Dashing towards the bridge, Cai noticed a side room that was ever so slightly on fire.
“How did you manage to light the ship on fire?!” He screamed, tugging at his ears in frustration.
A pair of mini-Cais rushed past him, carrying an extinguisher over their heads. Setting it down with a heavy, metal clang, the two anxiously fumbled about with it in an attempt to figure out how the thing even worked. Managing to free the pin from under the trigger, the first mini-Cai sent a spray of fire-suppressing foam spraying out of the hose-end – right into the other mini-Cai's curious face as he inspected it quizzically. The second mini-Cai rapidly began to creak and swell as its body filled with foam, sending it wobbling backwards helplessly while the first stopped to point and laugh.
“Give me that!” Cai snatched up the extinguisher, the mini-Cai still gripping on to it tightly. “Hey, let go. Let me handle this!” Cai shook the extinguisher until the tiny bunny went flying off and bounced off the wall, landing head-first on the ground, its long ears splaying outwards.
Wasting no time, Cai sprayed the thankfully small fire down to nothing rather quickly, wiping his brow in relief. Pointing at the dazed mini-Cai on the floor, he barked out order. “You. Help your friend and both of you wait here. Don't do anything.
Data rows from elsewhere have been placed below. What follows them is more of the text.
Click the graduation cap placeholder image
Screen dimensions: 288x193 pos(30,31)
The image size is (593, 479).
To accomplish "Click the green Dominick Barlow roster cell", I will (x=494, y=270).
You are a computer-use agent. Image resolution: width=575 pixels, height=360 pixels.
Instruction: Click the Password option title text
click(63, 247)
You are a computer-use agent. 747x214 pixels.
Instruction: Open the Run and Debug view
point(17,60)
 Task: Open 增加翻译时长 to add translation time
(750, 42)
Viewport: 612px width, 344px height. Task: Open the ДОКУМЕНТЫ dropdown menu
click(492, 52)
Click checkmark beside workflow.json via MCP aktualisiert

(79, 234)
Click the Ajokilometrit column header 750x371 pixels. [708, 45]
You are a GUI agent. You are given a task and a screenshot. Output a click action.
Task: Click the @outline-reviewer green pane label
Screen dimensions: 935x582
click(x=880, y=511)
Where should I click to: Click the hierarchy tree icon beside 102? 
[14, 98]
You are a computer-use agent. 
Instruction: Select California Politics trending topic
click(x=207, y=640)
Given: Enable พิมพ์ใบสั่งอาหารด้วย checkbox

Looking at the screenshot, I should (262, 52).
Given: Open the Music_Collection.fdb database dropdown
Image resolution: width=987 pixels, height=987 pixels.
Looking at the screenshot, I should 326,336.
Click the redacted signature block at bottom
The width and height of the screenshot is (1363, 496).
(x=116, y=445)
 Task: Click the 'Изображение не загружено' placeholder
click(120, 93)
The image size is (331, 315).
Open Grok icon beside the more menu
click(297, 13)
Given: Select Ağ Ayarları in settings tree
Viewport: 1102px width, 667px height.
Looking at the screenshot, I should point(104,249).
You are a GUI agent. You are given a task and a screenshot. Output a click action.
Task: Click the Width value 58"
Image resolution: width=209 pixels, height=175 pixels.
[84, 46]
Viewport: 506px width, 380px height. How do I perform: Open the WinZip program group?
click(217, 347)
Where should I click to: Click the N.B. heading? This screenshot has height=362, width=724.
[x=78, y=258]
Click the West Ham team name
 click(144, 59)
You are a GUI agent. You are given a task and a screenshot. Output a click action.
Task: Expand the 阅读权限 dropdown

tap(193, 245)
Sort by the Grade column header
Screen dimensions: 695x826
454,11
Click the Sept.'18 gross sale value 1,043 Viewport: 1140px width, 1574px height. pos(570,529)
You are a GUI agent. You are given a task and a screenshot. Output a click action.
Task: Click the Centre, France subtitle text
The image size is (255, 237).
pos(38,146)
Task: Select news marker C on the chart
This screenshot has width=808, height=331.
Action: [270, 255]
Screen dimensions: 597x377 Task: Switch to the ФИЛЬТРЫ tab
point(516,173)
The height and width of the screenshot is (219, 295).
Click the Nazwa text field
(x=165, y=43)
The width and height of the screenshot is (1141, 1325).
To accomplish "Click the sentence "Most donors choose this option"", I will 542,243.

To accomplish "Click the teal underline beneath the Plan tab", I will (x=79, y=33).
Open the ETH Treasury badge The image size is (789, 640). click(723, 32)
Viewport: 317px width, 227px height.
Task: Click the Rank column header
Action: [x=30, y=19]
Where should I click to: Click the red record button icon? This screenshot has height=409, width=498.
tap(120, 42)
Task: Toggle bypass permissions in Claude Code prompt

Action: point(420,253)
Don't go anywhere.”
The mini-Cai nodded as best it could, throwing an upside-down salute from the floor.
Cai spun around to face the main corridor, ready to bolt back to the bridge when he stopped in his tracks as at least half a dozen mini-Cais marched down the hall carrying a large, glowing object across their backs.
“Is- is that a fuel cell?” The color drained from Cai's face. “How did? That was? But the reactor core?” Cai rushed to stand between them and the bridge where they were marching towards. “STOP! Turn right around this instant and put that thing back where you got it!” Cai pointed back towards the rear of the ship.
The mini-Cai's all nodded from underneath the glowing fuel-cell, its green aura contrasting with the red glow of the emergency lights. Performing an about-face, each little bunny spun around and began marching in lock-step back towards the reactor core.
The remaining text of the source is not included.